Before Kandinsky, before Mondrian, before abstraction had a name, Hilma af Klint was already painting the invisible. She began in 1906, in Stockholm, guided by spiritual séances conducted within ‘De Fem’, a collective of five women whose automatic drawings gave her the freedom to quit the conventional naturalism of her portraits and botanical studies. She painted for a temple that did not exist, for a future she knew she would not see. Then she sealed the works away, stipulating in her will that they not be shown until twenty years after her death. The world waited until 1986. France is only seeing them now. Until 30 August, 2026, at the Grand Palais.

© Luc Castel, 2026
What hits you first, standing in front of her canvases at the Grand Palais, is not their scale, though The Ten Largest are vertiginous, but their radiance. Light seems to move through the paint rather than rest on it. Sometimes you feel less like you are contemplating a painting than entering one, as though af Klint had found a way to compress the structure of living matter itself, something molecular, closer to the secret architecture of DNA than to anything the early twentieth century had produced in art. The forms are abstract and yet feel urgently alive.
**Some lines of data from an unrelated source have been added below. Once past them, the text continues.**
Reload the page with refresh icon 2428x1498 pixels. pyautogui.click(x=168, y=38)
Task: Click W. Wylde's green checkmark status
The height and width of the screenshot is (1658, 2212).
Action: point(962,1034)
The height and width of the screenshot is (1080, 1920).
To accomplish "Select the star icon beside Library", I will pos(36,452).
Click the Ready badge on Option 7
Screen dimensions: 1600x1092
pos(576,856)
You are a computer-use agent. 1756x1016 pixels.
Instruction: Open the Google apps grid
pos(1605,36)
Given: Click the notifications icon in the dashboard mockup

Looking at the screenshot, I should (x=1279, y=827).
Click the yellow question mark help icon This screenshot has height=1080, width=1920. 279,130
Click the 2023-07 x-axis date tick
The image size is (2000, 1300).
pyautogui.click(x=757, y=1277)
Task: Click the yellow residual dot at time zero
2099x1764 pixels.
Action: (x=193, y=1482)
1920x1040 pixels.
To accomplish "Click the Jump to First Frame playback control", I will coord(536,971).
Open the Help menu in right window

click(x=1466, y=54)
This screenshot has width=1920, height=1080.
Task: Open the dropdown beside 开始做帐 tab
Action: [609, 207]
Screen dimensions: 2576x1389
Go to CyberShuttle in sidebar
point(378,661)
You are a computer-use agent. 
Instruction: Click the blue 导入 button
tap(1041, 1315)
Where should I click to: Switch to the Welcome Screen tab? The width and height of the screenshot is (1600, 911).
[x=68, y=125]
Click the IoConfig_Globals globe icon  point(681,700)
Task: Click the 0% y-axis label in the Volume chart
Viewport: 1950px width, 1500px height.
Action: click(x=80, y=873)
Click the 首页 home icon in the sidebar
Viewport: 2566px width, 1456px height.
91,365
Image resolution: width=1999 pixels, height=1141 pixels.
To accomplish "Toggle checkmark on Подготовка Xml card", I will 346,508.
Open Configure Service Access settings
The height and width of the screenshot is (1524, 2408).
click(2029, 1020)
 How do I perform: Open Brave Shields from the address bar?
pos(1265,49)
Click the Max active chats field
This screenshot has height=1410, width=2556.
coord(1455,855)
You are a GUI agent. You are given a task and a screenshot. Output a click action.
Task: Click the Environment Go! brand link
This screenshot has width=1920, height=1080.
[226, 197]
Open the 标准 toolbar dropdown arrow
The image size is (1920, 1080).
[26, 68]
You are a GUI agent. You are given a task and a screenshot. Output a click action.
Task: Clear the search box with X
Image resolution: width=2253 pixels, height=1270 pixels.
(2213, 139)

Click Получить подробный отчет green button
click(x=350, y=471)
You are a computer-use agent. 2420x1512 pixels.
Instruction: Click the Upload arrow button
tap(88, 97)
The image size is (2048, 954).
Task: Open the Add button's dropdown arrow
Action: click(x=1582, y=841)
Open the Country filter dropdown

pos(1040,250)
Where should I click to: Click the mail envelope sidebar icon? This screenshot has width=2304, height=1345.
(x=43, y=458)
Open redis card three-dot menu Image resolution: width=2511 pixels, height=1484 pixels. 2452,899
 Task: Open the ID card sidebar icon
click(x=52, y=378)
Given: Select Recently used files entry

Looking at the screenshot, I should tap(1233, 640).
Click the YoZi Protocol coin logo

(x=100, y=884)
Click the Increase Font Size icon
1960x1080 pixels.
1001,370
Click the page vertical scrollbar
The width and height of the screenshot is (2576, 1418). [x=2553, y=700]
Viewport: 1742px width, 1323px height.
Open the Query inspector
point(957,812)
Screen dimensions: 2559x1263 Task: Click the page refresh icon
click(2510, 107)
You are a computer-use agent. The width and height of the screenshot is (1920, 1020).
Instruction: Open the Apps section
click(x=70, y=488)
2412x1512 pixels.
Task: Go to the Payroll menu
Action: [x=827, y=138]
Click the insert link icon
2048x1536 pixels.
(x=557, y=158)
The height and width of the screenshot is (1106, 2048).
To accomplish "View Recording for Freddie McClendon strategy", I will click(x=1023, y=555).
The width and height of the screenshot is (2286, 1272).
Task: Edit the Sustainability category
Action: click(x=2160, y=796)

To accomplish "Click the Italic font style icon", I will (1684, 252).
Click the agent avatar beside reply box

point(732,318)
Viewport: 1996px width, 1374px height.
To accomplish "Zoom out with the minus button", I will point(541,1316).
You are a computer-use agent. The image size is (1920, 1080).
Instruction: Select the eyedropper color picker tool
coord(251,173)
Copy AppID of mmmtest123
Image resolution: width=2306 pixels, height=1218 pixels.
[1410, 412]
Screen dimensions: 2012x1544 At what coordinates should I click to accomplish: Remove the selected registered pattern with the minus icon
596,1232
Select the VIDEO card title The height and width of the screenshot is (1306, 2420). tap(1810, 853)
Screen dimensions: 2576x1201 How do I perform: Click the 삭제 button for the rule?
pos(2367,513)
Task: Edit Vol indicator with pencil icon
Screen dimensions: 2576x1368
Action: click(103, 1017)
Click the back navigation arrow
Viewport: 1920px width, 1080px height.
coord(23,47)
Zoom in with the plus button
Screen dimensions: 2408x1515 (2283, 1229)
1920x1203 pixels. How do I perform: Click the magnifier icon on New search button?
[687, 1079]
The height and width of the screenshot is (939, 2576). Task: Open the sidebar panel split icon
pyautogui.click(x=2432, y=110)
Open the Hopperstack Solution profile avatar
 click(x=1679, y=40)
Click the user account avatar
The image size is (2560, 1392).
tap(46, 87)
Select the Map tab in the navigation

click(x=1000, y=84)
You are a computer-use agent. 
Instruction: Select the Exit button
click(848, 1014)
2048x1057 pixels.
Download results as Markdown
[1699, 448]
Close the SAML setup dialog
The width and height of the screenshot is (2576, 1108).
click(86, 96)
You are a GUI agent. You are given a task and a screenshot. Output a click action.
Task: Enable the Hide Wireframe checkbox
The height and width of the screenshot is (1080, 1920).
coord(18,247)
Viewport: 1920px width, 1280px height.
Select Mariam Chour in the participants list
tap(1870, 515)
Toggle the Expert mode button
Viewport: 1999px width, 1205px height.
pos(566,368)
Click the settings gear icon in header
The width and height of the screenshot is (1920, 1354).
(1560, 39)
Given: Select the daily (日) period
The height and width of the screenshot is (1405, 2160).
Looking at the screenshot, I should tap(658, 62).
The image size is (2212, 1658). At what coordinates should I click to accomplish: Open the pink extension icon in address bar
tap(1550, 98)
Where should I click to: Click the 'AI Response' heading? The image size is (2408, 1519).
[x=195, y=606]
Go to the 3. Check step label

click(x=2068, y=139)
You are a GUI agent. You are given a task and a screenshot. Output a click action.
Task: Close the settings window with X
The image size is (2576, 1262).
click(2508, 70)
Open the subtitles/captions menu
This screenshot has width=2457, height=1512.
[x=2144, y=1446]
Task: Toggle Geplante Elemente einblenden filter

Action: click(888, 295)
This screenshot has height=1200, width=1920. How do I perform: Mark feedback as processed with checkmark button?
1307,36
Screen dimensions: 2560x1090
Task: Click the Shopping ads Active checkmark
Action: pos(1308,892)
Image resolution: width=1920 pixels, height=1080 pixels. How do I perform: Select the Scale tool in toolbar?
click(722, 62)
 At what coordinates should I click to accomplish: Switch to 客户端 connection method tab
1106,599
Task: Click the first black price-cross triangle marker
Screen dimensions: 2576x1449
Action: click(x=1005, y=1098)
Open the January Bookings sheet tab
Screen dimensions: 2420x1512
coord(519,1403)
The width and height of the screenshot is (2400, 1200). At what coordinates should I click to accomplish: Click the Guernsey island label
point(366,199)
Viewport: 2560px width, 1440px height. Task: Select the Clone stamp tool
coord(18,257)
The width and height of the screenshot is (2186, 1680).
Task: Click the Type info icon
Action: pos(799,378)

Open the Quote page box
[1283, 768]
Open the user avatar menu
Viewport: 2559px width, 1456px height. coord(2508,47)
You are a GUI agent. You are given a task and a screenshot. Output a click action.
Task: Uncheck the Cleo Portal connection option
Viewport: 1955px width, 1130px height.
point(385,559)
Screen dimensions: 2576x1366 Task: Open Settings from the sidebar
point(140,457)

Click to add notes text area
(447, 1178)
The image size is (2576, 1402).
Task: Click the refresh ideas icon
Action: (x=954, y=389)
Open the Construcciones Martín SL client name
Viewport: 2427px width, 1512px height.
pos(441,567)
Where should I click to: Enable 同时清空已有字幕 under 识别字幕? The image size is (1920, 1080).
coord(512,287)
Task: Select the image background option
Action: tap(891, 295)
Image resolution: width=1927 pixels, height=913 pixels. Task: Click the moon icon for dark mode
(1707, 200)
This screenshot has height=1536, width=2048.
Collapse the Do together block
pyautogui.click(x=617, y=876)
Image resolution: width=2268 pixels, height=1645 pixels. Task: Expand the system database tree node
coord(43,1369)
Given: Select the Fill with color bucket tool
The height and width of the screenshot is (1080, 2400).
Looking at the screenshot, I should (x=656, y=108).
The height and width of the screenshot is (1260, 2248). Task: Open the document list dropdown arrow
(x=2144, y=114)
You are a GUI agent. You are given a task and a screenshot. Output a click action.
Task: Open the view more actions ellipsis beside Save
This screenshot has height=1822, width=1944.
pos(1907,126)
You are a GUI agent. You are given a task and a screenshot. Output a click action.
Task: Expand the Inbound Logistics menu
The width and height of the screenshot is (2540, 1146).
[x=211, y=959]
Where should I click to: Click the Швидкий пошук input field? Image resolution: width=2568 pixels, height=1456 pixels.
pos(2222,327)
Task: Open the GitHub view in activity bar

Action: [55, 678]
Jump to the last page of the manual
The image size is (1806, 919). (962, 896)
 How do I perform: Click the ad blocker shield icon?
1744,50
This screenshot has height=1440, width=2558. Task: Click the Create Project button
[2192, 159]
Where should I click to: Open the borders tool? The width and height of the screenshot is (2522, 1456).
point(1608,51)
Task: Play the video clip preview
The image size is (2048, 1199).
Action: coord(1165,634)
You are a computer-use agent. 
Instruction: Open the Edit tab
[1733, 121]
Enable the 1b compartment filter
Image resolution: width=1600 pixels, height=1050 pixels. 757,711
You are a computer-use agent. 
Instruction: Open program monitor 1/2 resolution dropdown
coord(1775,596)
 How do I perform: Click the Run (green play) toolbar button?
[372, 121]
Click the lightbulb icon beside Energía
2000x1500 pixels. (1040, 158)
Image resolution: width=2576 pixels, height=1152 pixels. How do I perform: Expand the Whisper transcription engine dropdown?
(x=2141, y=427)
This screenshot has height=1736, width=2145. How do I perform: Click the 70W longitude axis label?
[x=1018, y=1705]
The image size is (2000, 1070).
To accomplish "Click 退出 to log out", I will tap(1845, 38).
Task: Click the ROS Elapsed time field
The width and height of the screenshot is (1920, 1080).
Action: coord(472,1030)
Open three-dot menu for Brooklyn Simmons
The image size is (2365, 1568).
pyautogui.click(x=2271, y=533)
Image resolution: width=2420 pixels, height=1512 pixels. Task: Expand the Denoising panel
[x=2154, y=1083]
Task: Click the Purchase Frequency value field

This is inseparable from who she was. Af Klint lived a double artistic life: publicly, a trained portraitist and botanical illustrator; secretly, a visionary whose imagination was nourished by theosophy, spiritualism, and a conviction that art could make the invisible forces of the cosmos perceptible. She built a visual language to reach it, one drawing on Nordic folklore, natural science, esoterism, and the new geometries and atomic theories of her time. The spirals and circles and chromatic beams that fill her canvases are not decoration. They are a theology.

© Luc Castel, 2026
The Grand Palais presents more than a hundred works spanning the full breadth of the Paintings for the Temple cycle, from the primordial chaos of the earliest series to the gold-leaf triptych of the Altarpiece that closes it. Co-produced with the Centre Pompidou, this is the first monographic exhibition devoted to af Klint in France, an astonishing fact, given that the rest of the world has long recognised her as one of the founding figures of modern art. To stand there is to understand why. And to wonder, not for the last time, what else history forgot to tell us.
Hilma af Klint. Paintings for the Temple (1906–1915). Grand Palais, Paris. 6 May – 30 August 2026.